A day in a Tunisian fruit orchard in the opening film of FESCAAAL32

Presented in world premiere at the Quinzaine des Réalisateurs of the Cannes Film Festival 2022 and set to release in Italian theaters on March 23rd distributed by Trent Film, Under the Fig Trees is the third work, but the first fiction film after two documentaries, by the Franco-Tunisian director and producer Erige Sehiri

The opening film of the 32nd FESCAAAL takes place throughout the course of one day, from morning until evening, with unity of time and place in a fruit orchard in the northwest countryside of Tunisia where women and men of different ages, each with their own stories, relationships, and experiences, gather to pick figs in a call-to-work job. It is the end of summer and some girls will soon return to school. In the meantime, they experience a collective journey of friendship, complicity, emotional confrontations and contrasts, and difficult love affairs to manage, with disappointments. Other characters around them interact, starting with the boss who recruits laborers daily and is reluctant to pay fair compensation to those who work under the sun for long hours. 

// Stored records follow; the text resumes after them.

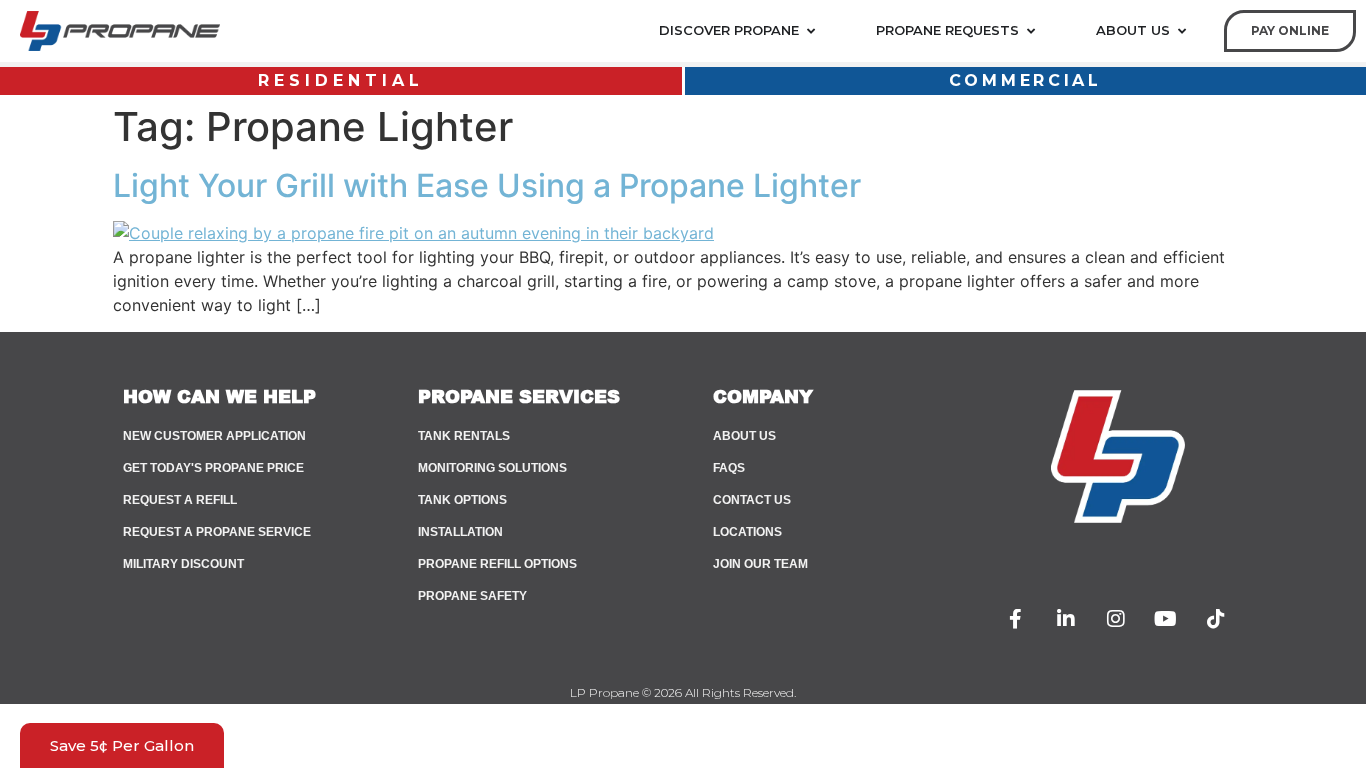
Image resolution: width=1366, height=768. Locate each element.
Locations (747, 532)
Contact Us (752, 500)
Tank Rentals (464, 436)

The film follows and intertwines these two aspects: work and private life. Sehiri uses handheld camera as she delves into the intricacies of trees, branches, and paths to capture details and bring them to the forefront, in contact with the bodies she is filming, lingering gently on the gestures they make and on their faces, eyes, and hands, intent on performing the work precisely as well as expressing emotions and moods. In that natural environment, things happen in the sign of repetition, with ritual movements only interrupted by small, also ritual pauses, mid-day rest, and the return home with the girls putting on makeup and singing, leaving behind the weight of another day in the fields. 

Sehiri’s documentary experience is evident in her way of observing a working community, always discreetly, and the phases of a manual farming activity. While the dialogues explore the complexity and layering of social relationships between patriarchy, desires for a future to grow independently, conservative tensions, exploitation, the memories of older women, and the awareness of emancipating themselves from the constraints of most of the younger ones.